According to McConnell, one problem is that there is a wide variety in how and to what injuries P.R.P. treatments are applied, and in follow-up care.
“We are trying to get the orthopedic community to come together and define what it is that we are calling P.R.P.,” McConnell said. “One issue is, what concentration of platelets are you achieving? The companies marketing P.R.P. and centrigues, they are kind of all over the map. Some don’t concentrate platelets more than twofold, and the data is that you need at least four or fivefold concentrations to get the growth factors you need.
“Does it work for everything? Is it fairy dust? No. But in my experience is, and I think the literature supports it, P.R.P can be very positive with certain chronic conditions — tennis elbow, jumper’s knee, Achilles tendon problems, ligament tears for pitchers. The data is very strong for that.”
Geier said he suggests P.R.P. for patients who have exhausted other options.
“It’s almost never a first-line treatment,” he said. “There aren’t that many studies that show it helps, and insurance doesn’t pay for it. But for people who have tried all the standard treatments and still can’t play or do what they like to do, it’s potentially an option.”
The Cougars’ Osterman and his coach, Lee, certainly are believers.
“We thought Nick was done,” Lee said, recalling when he was told about Osterman’s injury. “Any time you hear about an injury like that, you generally don’t come back from that, at least without surgery.”
McConnell informed Osterman of the P.R.P. alternative, and the pitcher went for a second opinion to Dr. James Andrews. He is a renowned orthopedic surgeon and top practitioner of Tommy John surgery, the ligament- replacment operation named after the former major league pitcher.
“Dr. Andrews said, ‘I wouldn’t operate on this,’” McConnell said. “He recommended the P.R.P. treatment. Ninety percent of the time with a problem like Nick’s, a partial tear where there is a scaffolding of tissue to work with, it heals them. The bottom line is, you can look at non-surgical management for this, unless it is a complete blowout that needs to be reconstructed.”
The P.R.P. treatment is not inexpensive, averaging between $600 and $750, and insurance companies are generally not yet paying for it, McConnell said.
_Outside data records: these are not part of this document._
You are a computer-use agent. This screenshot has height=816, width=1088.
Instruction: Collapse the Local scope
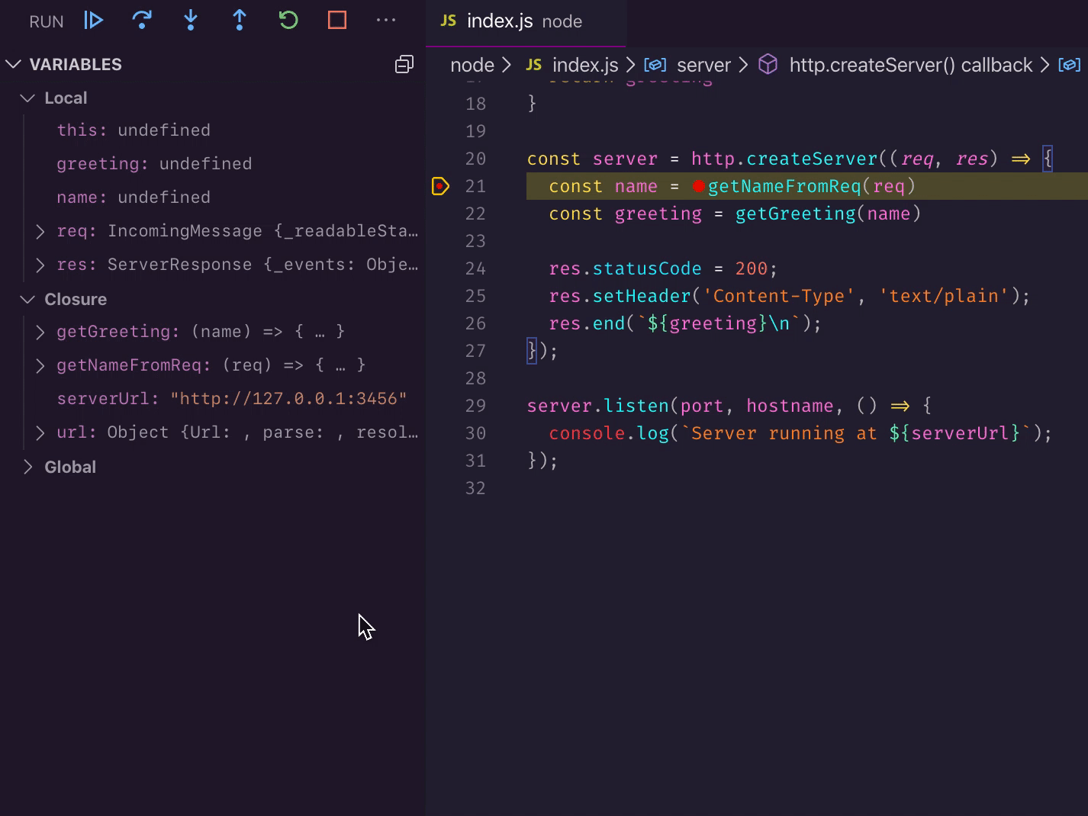pyautogui.click(x=28, y=98)
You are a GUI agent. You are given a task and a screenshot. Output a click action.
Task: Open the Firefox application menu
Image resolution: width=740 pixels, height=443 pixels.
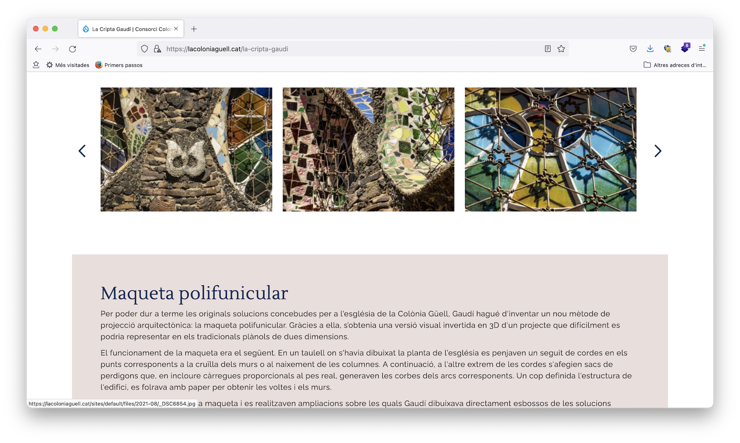click(702, 49)
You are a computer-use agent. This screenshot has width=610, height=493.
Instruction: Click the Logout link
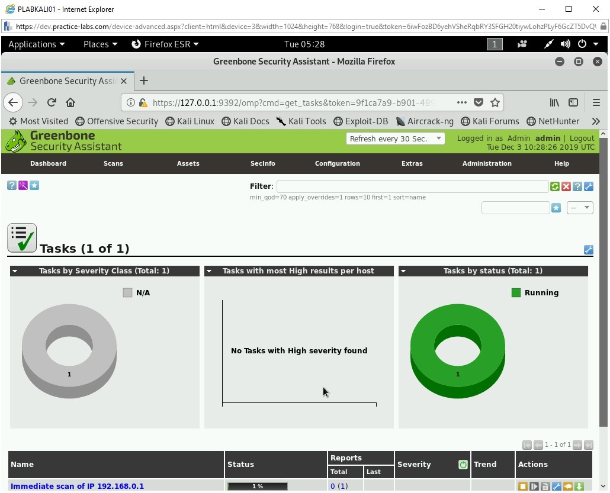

But compared with $15,000 to $20,000 for a Tommy John surgery, it can be quite cost effective. And a recent study by the Kerlan-Jobe Orthopaedic Clinic in Los Angeles reported promising results in using P.R.P. to treat injuries such as Osterman’s.
Osterman said his injections were not painful. He did not throw for six weeks to allow the ligament to heal, then began a six-week throwing program before returing to action.
“The recovery was quick, and I’ve been perfectly healthy ever since,” he said. “I’m really glad Dr. McConnell recommended it. I think it’s a good alternative to surgery.”